▶ [Exercise objective]: Begin your copy at the line with "Where should I click to: Select" in the records below and end it at the line with "The width and height of the screenshot is (196, 106).", restating each line word for word; omit the pictures.
[Opening Extracted data section]
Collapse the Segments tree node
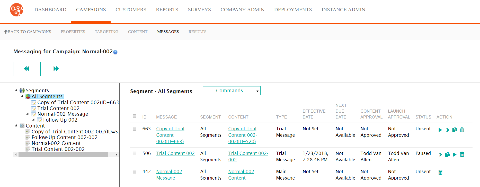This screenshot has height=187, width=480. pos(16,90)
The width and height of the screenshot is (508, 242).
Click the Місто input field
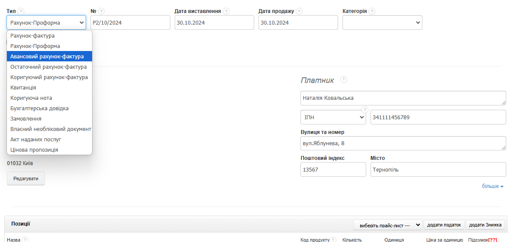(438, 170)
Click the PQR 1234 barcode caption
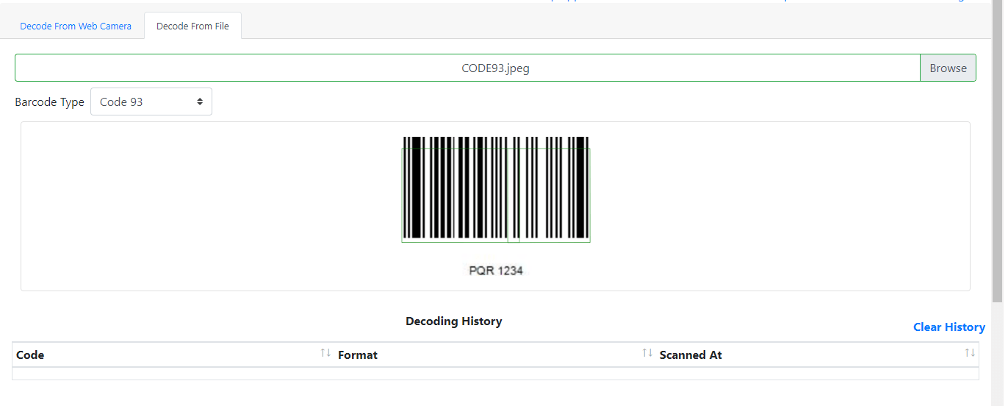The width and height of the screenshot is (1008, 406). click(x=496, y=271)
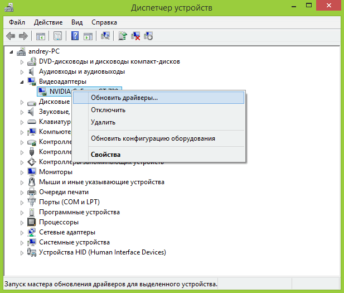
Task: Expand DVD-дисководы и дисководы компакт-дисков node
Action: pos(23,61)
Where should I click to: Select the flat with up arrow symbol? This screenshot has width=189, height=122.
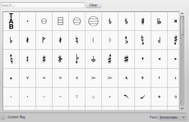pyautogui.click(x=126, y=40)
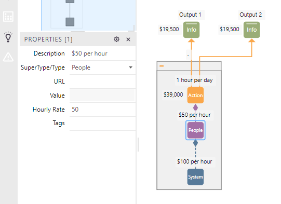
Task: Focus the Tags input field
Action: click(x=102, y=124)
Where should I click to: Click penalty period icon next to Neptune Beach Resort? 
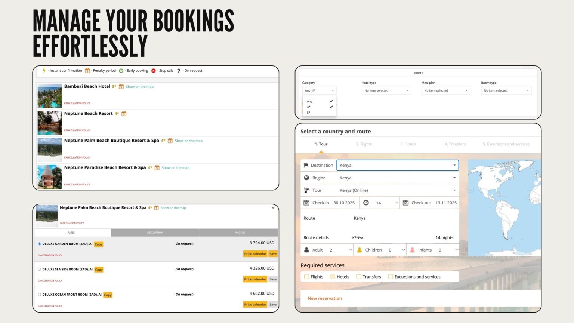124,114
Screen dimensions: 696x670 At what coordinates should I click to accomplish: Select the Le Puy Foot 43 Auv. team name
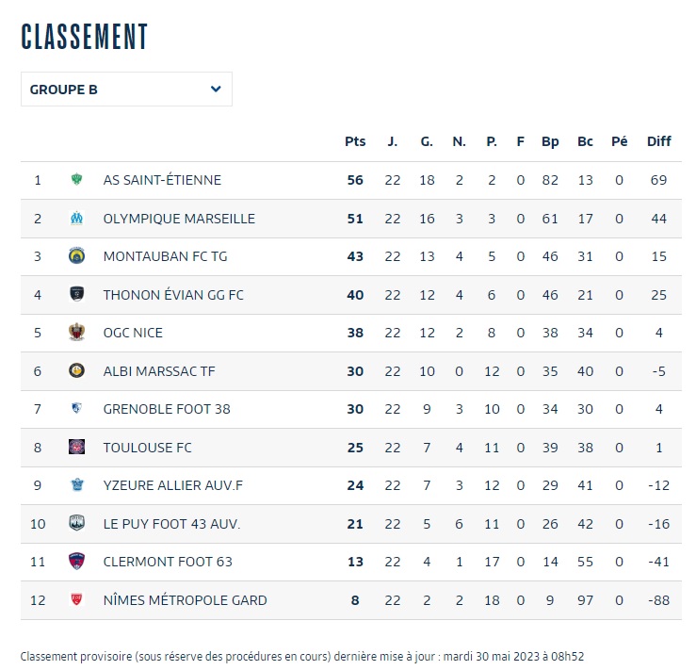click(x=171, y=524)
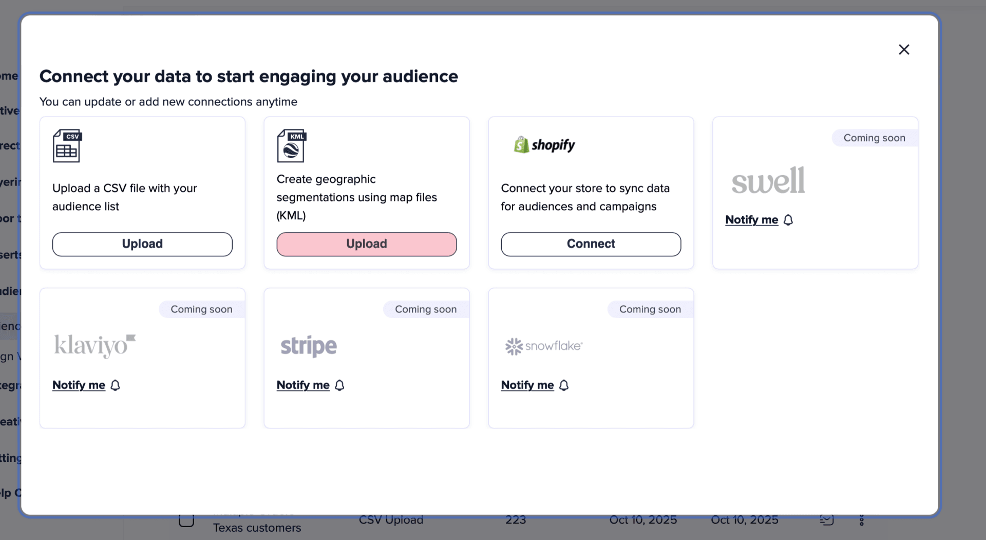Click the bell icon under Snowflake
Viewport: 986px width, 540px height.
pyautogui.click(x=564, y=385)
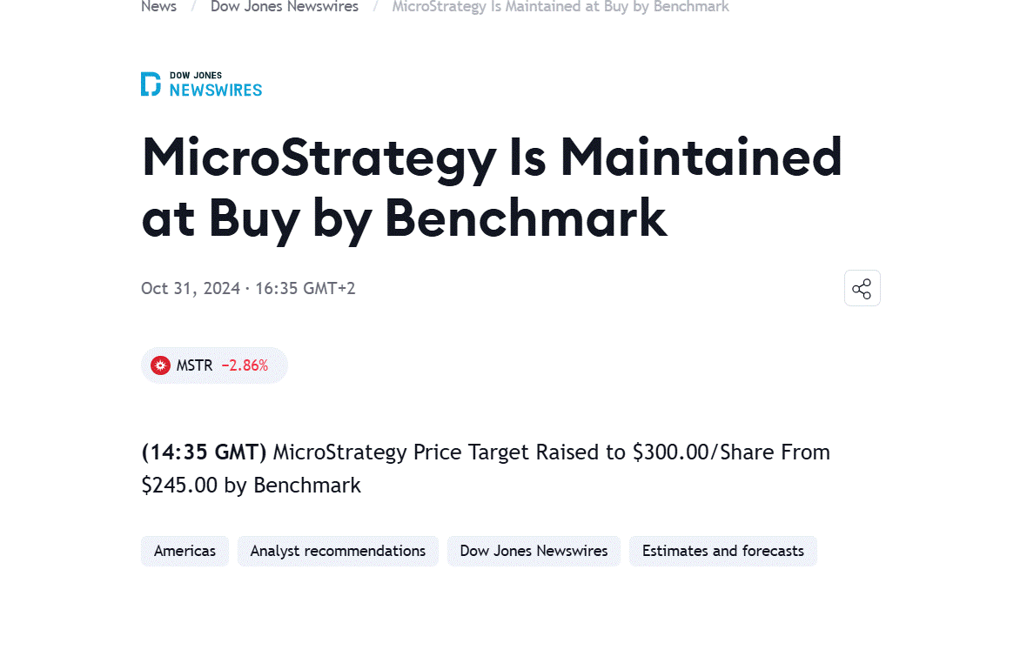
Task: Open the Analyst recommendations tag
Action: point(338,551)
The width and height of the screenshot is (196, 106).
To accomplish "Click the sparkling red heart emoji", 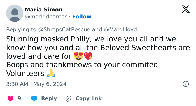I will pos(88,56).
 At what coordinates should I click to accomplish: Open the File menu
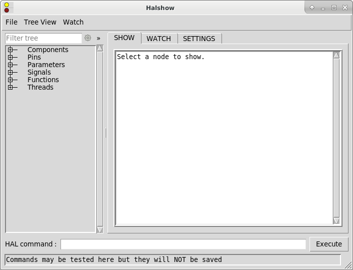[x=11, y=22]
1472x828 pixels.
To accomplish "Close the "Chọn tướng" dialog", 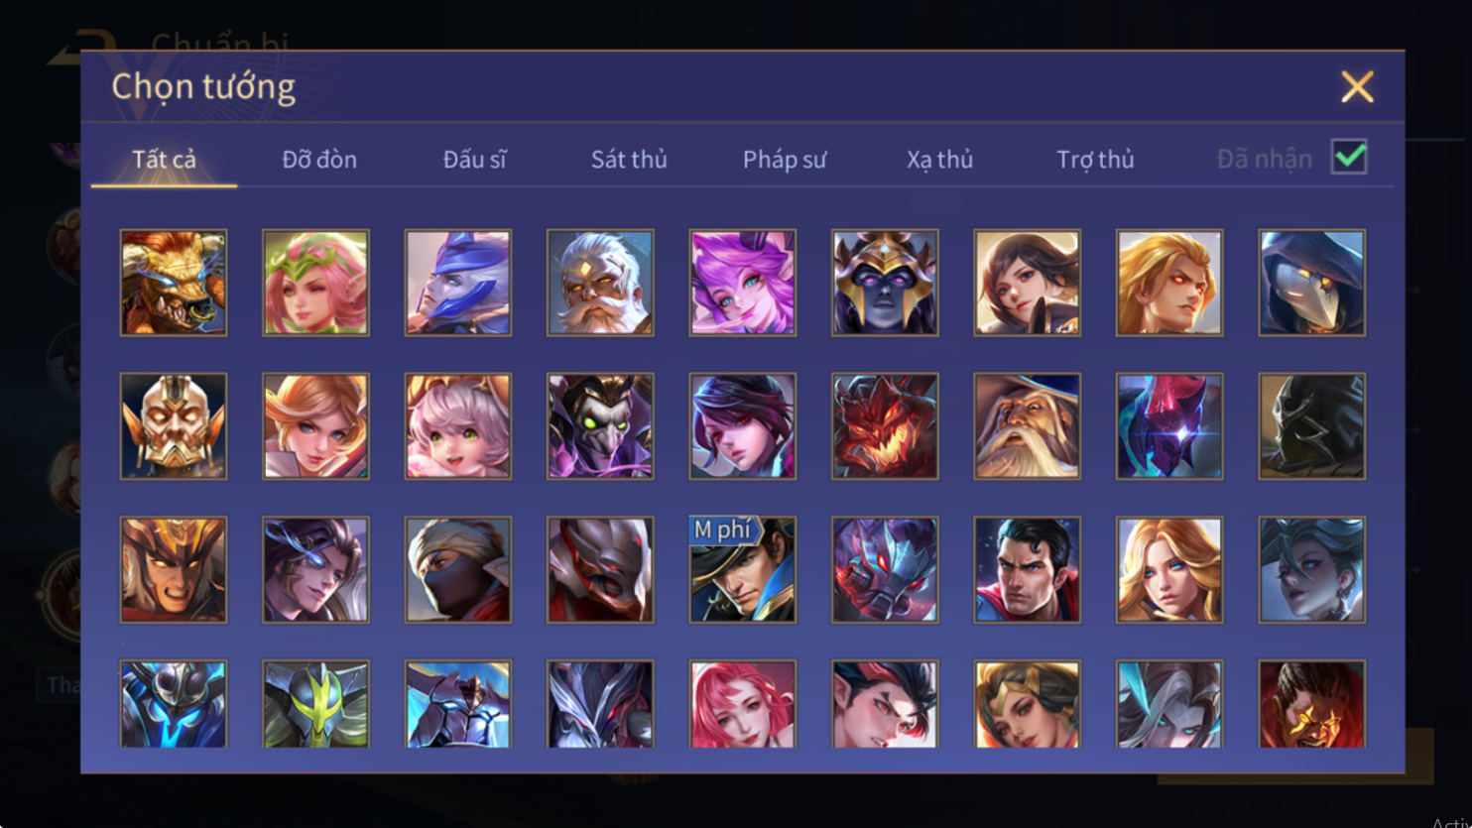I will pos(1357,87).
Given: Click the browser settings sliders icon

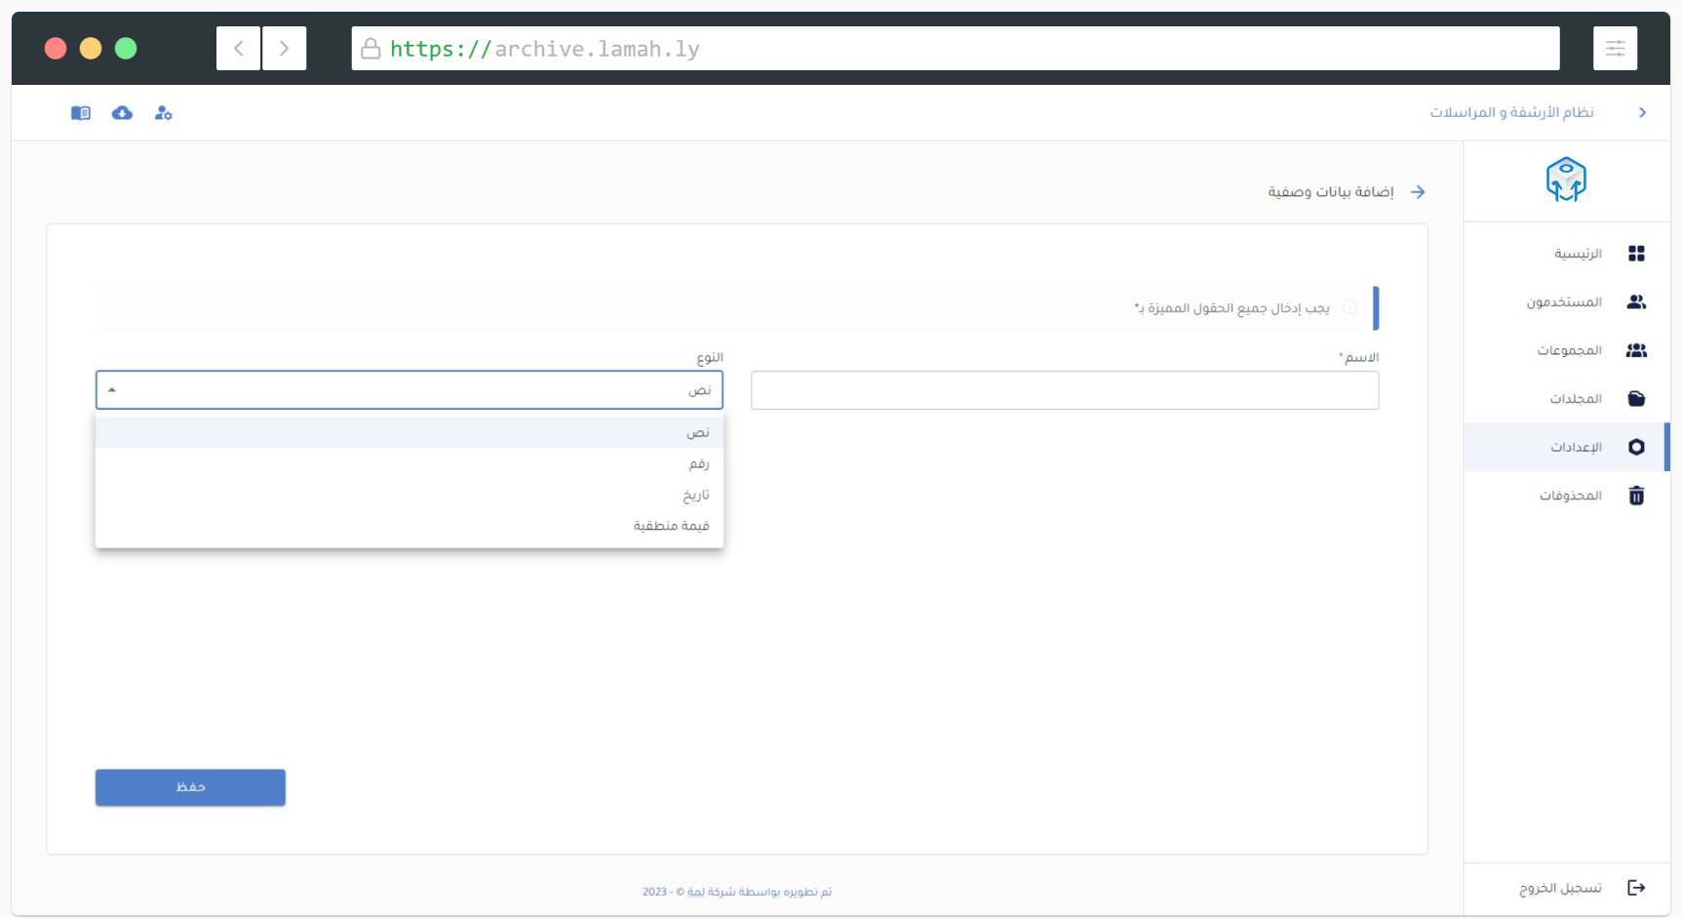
[Closing Extracted data section]
▶ [Response]:
Where should I click to: Select the flat with up arrow symbol? This screenshot has width=189, height=122.
pyautogui.click(x=126, y=40)
Task: Focus the Tags input field
Action: click(x=102, y=124)
Where should I click to: Click penalty period icon next to Neptune Beach Resort? 
124,114
Screen dimensions: 696x670 At what coordinates should I click to accomplish: Select the Le Puy Foot 43 Auv. team name
click(x=171, y=524)
Click the bell icon under Snowflake
Viewport: 986px width, 540px height.
pyautogui.click(x=564, y=385)
Task: Open the Analyst recommendations tag
Action: point(338,551)
The width and height of the screenshot is (196, 106).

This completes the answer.